→ **Written task**
Copy each of the following rows word for word, without changing anything.

◇ ◇ ◇ ◇ ◇ ◇ ◇

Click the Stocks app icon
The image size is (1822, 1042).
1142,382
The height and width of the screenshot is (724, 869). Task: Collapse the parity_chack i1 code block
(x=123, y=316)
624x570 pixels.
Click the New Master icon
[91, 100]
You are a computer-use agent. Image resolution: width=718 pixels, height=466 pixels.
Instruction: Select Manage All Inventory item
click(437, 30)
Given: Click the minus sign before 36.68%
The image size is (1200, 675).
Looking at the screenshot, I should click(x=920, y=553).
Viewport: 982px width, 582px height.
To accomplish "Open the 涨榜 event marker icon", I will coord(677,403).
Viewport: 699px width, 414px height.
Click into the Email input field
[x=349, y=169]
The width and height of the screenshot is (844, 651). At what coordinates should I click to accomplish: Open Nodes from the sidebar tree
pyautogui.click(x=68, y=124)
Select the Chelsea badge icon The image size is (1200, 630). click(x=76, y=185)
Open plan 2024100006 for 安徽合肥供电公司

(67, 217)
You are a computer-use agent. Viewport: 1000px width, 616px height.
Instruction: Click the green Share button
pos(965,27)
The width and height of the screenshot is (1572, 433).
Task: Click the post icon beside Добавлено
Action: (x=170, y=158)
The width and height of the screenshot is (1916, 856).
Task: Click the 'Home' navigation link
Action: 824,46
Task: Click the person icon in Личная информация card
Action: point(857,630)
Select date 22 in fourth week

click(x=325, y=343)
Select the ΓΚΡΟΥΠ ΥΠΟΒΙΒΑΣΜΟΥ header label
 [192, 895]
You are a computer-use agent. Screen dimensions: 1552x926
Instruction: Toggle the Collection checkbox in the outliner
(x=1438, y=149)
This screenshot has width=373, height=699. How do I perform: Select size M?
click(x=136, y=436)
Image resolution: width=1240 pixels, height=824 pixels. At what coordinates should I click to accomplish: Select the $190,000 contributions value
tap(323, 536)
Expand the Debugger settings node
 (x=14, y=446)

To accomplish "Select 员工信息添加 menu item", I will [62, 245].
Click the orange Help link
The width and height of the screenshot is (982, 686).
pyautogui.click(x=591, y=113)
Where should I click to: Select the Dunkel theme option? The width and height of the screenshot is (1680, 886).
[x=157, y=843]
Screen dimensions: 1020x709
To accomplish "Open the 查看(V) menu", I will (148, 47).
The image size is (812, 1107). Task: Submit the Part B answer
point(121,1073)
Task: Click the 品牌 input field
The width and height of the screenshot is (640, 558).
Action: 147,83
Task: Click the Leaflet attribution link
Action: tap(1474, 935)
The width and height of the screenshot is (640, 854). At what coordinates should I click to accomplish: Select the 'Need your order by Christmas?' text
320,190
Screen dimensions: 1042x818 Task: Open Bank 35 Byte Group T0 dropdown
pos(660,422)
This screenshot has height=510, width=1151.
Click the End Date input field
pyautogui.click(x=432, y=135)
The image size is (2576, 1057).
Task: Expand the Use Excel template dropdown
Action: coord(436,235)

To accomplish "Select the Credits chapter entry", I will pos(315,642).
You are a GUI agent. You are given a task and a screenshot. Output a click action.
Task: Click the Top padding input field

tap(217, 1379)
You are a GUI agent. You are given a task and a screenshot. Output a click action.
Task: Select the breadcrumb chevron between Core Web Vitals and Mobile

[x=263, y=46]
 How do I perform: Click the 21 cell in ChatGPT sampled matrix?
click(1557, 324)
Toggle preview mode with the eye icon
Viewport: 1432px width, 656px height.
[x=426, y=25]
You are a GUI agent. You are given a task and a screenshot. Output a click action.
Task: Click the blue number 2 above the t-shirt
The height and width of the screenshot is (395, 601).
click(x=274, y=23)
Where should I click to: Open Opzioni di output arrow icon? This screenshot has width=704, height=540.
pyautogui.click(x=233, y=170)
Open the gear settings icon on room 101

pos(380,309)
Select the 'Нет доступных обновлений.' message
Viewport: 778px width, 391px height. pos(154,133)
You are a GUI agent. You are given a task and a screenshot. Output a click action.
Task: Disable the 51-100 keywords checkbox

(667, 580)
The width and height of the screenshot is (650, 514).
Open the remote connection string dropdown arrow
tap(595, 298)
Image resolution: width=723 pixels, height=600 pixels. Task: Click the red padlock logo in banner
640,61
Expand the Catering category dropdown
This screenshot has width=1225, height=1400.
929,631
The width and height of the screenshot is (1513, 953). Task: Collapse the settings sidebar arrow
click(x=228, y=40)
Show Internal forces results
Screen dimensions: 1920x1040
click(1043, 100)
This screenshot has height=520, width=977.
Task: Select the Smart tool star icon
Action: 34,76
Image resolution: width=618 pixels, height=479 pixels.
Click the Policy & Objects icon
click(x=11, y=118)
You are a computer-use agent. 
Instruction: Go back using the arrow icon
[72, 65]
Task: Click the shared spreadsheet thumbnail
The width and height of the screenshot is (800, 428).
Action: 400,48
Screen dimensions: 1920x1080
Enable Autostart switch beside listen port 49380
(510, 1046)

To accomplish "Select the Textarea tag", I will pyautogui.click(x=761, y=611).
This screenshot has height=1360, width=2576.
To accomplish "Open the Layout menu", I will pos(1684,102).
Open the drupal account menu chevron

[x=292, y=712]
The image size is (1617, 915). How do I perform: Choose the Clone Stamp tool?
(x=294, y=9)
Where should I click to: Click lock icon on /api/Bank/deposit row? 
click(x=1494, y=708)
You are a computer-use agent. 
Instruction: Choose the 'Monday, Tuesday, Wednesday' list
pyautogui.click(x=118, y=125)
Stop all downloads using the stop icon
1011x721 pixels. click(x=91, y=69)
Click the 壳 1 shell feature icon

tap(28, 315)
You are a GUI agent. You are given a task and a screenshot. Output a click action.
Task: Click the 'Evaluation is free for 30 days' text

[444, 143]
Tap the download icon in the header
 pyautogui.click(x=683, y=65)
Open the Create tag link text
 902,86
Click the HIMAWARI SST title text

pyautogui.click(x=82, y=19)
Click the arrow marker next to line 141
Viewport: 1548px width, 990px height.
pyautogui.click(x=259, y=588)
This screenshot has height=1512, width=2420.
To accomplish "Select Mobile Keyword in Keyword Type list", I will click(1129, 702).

◇ ◇ ◇ ◇ ◇ ◇ ◇

→ **Solution for this problem**
Click the Stocks app icon
The image size is (1822, 1042).
1142,382
The height and width of the screenshot is (724, 869). Task: Collapse the parity_chack i1 code block
(x=123, y=316)
624x570 pixels.
Click the New Master icon
[91, 100]
You are a computer-use agent. Image resolution: width=718 pixels, height=466 pixels.
Instruction: Select Manage All Inventory item
click(437, 30)
Given: Click the minus sign before 36.68%
The image size is (1200, 675).
Looking at the screenshot, I should click(x=920, y=553).
Viewport: 982px width, 582px height.
To accomplish "Open the 涨榜 event marker icon", I will coord(677,403).
Viewport: 699px width, 414px height.
Click into the Email input field
[x=349, y=169]
The width and height of the screenshot is (844, 651). At what coordinates should I click to accomplish: Open Nodes from the sidebar tree
pyautogui.click(x=68, y=124)
Select the Chelsea badge icon The image size is (1200, 630). click(x=76, y=185)
Open plan 2024100006 for 安徽合肥供电公司

(67, 217)
You are a computer-use agent. Viewport: 1000px width, 616px height.
Instruction: Click the green Share button
pos(965,27)
The width and height of the screenshot is (1572, 433).
Task: Click the post icon beside Добавлено
Action: (x=170, y=158)
The width and height of the screenshot is (1916, 856).
Task: Click the 'Home' navigation link
Action: 824,46
Task: Click the person icon in Личная информация card
Action: point(857,630)
Select date 22 in fourth week

click(x=325, y=343)
Select the ΓΚΡΟΥΠ ΥΠΟΒΙΒΑΣΜΟΥ header label
 [192, 895]
You are a computer-use agent. Screen dimensions: 1552x926
Instruction: Toggle the Collection checkbox in the outliner
(x=1438, y=149)
This screenshot has width=373, height=699. How do I perform: Select size M?
click(x=136, y=436)
Image resolution: width=1240 pixels, height=824 pixels. At what coordinates should I click to accomplish: Select the $190,000 contributions value
tap(323, 536)
Expand the Debugger settings node
 (x=14, y=446)

To accomplish "Select 员工信息添加 menu item", I will [62, 245].
Click the orange Help link
The width and height of the screenshot is (982, 686).
pyautogui.click(x=591, y=113)
Where should I click to: Select the Dunkel theme option? The width and height of the screenshot is (1680, 886).
[x=157, y=843]
Screen dimensions: 1020x709
To accomplish "Open the 查看(V) menu", I will (148, 47).
The image size is (812, 1107). Task: Submit the Part B answer
point(121,1073)
Task: Click the 品牌 input field
The width and height of the screenshot is (640, 558).
Action: 147,83
Task: Click the Leaflet attribution link
Action: tap(1474, 935)
The width and height of the screenshot is (640, 854). At what coordinates should I click to accomplish: Select the 'Need your order by Christmas?' text
320,190
Screen dimensions: 1042x818 Task: Open Bank 35 Byte Group T0 dropdown
pos(660,422)
This screenshot has height=510, width=1151.
Click the End Date input field
pyautogui.click(x=432, y=135)
The image size is (2576, 1057).
Task: Expand the Use Excel template dropdown
Action: coord(436,235)

To accomplish "Select the Credits chapter entry", I will pos(315,642).
You are a GUI agent. You are given a task and a screenshot. Output a click action.
Task: Click the Top padding input field

tap(217, 1379)
You are a GUI agent. You are given a task and a screenshot. Output a click action.
Task: Select the breadcrumb chevron between Core Web Vitals and Mobile

[x=263, y=46]
 How do I perform: Click the 21 cell in ChatGPT sampled matrix?
click(1557, 324)
Toggle preview mode with the eye icon
Viewport: 1432px width, 656px height.
[x=426, y=25]
You are a GUI agent. You are given a task and a screenshot. Output a click action.
Task: Click the blue number 2 above the t-shirt
The height and width of the screenshot is (395, 601).
click(x=274, y=23)
Where should I click to: Open Opzioni di output arrow icon? This screenshot has width=704, height=540.
pyautogui.click(x=233, y=170)
Open the gear settings icon on room 101

pos(380,309)
Select the 'Нет доступных обновлений.' message
Viewport: 778px width, 391px height. pos(154,133)
You are a GUI agent. You are given a task and a screenshot. Output a click action.
Task: Disable the 51-100 keywords checkbox

(667, 580)
The width and height of the screenshot is (650, 514).
Open the remote connection string dropdown arrow
tap(595, 298)
Image resolution: width=723 pixels, height=600 pixels. Task: Click the red padlock logo in banner
640,61
Expand the Catering category dropdown
This screenshot has width=1225, height=1400.
929,631
The width and height of the screenshot is (1513, 953). Task: Collapse the settings sidebar arrow
click(x=228, y=40)
Show Internal forces results
Screen dimensions: 1920x1040
click(1043, 100)
This screenshot has height=520, width=977.
Task: Select the Smart tool star icon
Action: 34,76
Image resolution: width=618 pixels, height=479 pixels.
Click the Policy & Objects icon
click(x=11, y=118)
You are a computer-use agent. 
Instruction: Go back using the arrow icon
[72, 65]
Task: Click the shared spreadsheet thumbnail
The width and height of the screenshot is (800, 428).
Action: 400,48
Screen dimensions: 1920x1080
Enable Autostart switch beside listen port 49380
(510, 1046)

To accomplish "Select the Textarea tag", I will pyautogui.click(x=761, y=611).
This screenshot has height=1360, width=2576.
To accomplish "Open the Layout menu", I will pos(1684,102).
Open the drupal account menu chevron

[x=292, y=712]
The image size is (1617, 915). How do I perform: Choose the Clone Stamp tool?
(x=294, y=9)
Where should I click to: Click lock icon on /api/Bank/deposit row? 
click(x=1494, y=708)
You are a computer-use agent. 
Instruction: Choose the 'Monday, Tuesday, Wednesday' list
pyautogui.click(x=118, y=125)
Stop all downloads using the stop icon
1011x721 pixels. click(x=91, y=69)
Click the 壳 1 shell feature icon

tap(28, 315)
You are a GUI agent. You are given a task and a screenshot. Output a click action.
Task: Click the 'Evaluation is free for 30 days' text

[444, 143]
Tap the download icon in the header
 pyautogui.click(x=683, y=65)
Open the Create tag link text
 902,86
Click the HIMAWARI SST title text

pyautogui.click(x=82, y=19)
Click the arrow marker next to line 141
Viewport: 1548px width, 990px height.
pyautogui.click(x=259, y=588)
This screenshot has height=1512, width=2420.
To accomplish "Select Mobile Keyword in Keyword Type list", I will click(1129, 702).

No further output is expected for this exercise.